- _Goal of the exercise_
Lines of the data that contain the word "Enable" are the ones to copy.

- _Excerpted records_
-=-=-

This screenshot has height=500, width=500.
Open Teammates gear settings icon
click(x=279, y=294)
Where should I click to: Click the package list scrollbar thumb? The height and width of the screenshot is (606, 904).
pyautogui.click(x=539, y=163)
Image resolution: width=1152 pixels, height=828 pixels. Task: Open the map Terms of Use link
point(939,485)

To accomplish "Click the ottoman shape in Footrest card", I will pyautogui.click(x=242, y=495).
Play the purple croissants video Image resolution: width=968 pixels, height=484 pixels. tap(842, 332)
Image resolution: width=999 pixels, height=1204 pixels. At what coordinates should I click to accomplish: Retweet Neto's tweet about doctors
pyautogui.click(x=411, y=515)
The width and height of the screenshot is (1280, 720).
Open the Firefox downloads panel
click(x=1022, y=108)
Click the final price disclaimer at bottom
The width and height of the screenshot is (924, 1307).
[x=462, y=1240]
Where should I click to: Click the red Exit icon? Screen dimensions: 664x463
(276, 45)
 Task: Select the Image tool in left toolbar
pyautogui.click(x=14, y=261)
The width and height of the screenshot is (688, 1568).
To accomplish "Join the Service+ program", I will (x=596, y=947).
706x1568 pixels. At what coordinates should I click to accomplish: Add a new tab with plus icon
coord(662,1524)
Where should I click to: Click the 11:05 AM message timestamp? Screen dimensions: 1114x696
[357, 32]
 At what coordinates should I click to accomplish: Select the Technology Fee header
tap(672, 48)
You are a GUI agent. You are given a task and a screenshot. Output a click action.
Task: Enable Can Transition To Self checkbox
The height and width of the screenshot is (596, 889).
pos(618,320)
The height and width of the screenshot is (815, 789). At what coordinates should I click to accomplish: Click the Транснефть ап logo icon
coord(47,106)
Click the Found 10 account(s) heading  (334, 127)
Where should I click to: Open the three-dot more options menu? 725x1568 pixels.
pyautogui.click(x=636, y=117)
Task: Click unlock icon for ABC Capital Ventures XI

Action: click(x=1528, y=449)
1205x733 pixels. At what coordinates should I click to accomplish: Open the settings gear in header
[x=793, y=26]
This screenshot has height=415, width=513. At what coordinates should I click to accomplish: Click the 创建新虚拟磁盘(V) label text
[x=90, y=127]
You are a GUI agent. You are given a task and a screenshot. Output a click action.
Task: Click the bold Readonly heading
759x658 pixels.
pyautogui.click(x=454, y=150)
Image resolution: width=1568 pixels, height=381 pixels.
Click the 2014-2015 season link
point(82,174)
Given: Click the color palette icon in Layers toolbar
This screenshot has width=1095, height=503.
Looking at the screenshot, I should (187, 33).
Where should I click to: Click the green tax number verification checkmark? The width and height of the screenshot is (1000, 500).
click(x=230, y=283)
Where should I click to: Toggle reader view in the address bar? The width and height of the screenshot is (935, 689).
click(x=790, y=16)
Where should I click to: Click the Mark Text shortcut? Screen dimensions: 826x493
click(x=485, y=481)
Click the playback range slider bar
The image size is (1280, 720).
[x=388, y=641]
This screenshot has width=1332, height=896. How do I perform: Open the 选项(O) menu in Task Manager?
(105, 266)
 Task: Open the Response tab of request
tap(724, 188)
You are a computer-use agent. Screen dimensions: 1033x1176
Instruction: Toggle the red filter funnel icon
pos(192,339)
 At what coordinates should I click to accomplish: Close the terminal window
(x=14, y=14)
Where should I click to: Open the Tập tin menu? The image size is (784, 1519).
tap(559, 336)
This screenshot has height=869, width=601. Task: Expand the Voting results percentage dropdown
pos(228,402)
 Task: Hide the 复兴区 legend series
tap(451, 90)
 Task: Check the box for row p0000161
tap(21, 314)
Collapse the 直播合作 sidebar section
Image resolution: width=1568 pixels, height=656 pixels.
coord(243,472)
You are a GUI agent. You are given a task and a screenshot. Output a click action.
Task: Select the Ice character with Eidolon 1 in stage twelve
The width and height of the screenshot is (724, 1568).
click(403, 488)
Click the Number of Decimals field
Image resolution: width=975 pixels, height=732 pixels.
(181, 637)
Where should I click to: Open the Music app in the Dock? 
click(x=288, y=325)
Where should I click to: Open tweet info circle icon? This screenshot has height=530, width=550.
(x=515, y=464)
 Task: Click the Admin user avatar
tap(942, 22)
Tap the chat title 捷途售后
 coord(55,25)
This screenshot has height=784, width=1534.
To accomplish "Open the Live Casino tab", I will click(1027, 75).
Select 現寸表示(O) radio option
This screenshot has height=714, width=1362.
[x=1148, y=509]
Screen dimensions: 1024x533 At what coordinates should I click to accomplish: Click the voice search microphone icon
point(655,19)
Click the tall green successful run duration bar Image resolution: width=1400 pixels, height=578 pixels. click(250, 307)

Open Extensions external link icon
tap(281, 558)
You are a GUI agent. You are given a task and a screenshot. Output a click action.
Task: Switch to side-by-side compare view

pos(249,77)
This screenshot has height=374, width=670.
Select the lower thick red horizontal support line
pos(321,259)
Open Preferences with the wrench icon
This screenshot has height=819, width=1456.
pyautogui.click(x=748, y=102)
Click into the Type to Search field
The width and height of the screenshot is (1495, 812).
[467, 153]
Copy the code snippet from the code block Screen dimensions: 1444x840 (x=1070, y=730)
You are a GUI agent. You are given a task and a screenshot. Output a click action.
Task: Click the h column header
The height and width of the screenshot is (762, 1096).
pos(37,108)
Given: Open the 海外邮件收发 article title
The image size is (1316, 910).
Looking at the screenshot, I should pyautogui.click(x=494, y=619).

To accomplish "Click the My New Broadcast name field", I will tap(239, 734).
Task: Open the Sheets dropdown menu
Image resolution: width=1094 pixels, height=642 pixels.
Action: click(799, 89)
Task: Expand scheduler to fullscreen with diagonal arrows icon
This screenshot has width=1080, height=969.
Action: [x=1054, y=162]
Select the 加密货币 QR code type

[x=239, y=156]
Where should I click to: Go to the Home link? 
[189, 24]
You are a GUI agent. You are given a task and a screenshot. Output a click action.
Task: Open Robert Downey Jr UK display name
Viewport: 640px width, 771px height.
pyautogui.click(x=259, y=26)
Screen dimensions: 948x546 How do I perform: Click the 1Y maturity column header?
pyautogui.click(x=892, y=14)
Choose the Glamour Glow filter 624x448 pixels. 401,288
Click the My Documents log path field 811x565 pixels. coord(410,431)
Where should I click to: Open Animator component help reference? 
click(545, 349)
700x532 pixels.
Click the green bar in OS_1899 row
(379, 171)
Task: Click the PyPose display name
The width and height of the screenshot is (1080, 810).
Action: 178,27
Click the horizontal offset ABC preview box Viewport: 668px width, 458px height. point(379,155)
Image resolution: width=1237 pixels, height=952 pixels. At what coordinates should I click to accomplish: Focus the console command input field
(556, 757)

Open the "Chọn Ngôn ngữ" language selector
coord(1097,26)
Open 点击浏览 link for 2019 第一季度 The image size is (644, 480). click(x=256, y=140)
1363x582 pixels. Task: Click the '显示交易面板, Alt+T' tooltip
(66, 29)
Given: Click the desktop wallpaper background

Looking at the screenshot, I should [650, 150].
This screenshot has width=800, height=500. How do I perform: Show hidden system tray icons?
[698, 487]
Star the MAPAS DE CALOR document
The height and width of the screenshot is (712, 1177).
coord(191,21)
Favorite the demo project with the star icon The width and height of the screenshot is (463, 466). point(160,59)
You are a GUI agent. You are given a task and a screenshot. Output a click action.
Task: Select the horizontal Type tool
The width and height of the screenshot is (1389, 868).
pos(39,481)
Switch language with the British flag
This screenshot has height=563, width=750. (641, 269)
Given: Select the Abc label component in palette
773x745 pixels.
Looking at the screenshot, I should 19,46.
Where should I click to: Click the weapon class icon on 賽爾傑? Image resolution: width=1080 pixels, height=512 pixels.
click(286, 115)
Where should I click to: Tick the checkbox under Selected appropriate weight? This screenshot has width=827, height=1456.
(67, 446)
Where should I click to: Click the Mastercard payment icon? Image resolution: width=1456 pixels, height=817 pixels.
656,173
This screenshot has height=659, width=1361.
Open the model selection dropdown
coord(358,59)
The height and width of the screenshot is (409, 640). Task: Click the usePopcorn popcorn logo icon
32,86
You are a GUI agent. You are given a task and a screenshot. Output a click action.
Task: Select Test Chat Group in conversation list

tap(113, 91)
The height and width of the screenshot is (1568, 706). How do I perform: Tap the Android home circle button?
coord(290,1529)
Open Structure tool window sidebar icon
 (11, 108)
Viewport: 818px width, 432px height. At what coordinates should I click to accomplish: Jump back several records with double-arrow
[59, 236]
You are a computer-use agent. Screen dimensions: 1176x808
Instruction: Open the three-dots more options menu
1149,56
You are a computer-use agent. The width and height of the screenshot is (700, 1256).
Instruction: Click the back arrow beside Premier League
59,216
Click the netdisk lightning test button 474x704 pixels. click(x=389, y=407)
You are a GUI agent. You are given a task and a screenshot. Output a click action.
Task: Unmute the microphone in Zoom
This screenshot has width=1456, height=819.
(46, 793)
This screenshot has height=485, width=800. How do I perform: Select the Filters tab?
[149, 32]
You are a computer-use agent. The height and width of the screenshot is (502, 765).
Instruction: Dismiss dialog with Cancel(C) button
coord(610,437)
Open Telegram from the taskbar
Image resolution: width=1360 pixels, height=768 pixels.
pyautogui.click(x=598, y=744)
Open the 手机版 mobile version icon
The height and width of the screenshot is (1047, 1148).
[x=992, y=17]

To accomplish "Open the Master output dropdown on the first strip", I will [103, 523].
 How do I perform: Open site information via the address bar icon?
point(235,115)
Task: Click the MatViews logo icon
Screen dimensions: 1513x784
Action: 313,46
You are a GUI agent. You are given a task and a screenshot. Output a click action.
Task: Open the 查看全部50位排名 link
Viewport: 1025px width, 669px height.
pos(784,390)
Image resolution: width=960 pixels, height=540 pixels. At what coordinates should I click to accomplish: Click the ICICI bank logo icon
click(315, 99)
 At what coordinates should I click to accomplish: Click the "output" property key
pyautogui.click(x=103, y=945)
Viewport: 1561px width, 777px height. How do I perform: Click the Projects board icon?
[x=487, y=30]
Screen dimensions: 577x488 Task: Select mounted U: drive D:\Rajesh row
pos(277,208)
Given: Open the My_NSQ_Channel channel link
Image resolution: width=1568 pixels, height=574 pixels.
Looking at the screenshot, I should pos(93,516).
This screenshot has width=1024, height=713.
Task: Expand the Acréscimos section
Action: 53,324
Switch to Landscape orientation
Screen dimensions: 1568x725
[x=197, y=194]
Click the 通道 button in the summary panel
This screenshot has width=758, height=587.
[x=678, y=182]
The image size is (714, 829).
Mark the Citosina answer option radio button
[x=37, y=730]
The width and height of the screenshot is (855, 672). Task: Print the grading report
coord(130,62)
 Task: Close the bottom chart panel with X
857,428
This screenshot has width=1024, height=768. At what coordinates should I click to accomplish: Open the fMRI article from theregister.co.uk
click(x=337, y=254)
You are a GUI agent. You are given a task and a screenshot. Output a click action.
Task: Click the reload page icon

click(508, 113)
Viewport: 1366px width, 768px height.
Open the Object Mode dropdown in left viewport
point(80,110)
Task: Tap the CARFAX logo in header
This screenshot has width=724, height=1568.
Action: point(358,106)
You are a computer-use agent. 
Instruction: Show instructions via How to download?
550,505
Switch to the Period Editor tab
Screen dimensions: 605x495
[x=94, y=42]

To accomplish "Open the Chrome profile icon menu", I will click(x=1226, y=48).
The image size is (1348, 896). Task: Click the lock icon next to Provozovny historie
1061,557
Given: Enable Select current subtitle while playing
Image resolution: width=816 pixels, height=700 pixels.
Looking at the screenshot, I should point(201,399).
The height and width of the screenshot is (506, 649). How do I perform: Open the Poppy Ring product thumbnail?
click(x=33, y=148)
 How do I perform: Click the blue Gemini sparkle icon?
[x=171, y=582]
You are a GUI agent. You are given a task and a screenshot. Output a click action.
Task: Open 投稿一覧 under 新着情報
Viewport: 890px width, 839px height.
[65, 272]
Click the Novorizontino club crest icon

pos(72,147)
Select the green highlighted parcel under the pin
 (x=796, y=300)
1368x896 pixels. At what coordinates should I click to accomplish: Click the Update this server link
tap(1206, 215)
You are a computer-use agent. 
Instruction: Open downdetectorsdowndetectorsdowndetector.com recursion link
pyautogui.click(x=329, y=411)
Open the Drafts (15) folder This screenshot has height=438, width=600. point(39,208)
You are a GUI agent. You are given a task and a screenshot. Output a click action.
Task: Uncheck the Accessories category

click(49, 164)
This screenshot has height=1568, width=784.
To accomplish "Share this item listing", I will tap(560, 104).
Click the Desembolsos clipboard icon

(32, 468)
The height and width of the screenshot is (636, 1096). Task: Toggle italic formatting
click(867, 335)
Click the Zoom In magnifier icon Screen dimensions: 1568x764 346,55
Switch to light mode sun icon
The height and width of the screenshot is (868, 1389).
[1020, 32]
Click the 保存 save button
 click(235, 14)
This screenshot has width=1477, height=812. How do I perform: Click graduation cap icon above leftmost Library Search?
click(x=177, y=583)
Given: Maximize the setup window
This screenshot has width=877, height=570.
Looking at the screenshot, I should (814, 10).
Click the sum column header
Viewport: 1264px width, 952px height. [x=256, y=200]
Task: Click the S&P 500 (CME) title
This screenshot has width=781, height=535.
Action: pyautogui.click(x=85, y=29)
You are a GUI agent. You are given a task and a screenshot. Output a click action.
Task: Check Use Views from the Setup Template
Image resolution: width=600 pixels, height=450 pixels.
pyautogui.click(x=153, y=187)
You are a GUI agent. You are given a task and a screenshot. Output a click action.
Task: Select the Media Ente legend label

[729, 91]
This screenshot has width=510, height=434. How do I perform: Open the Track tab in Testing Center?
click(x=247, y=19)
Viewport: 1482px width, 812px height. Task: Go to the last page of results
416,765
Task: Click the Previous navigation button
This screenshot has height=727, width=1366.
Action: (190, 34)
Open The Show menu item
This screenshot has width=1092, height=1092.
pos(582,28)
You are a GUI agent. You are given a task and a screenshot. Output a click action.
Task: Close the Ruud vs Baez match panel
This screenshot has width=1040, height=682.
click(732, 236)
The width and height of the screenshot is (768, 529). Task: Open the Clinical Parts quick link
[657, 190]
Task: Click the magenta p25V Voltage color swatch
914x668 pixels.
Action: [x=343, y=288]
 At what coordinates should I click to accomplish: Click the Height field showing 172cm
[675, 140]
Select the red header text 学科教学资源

-=-=-

- _Solution to this problem_
Task: Enable Can Transition To Self checkbox
Given: Enable Select current subtitle while playing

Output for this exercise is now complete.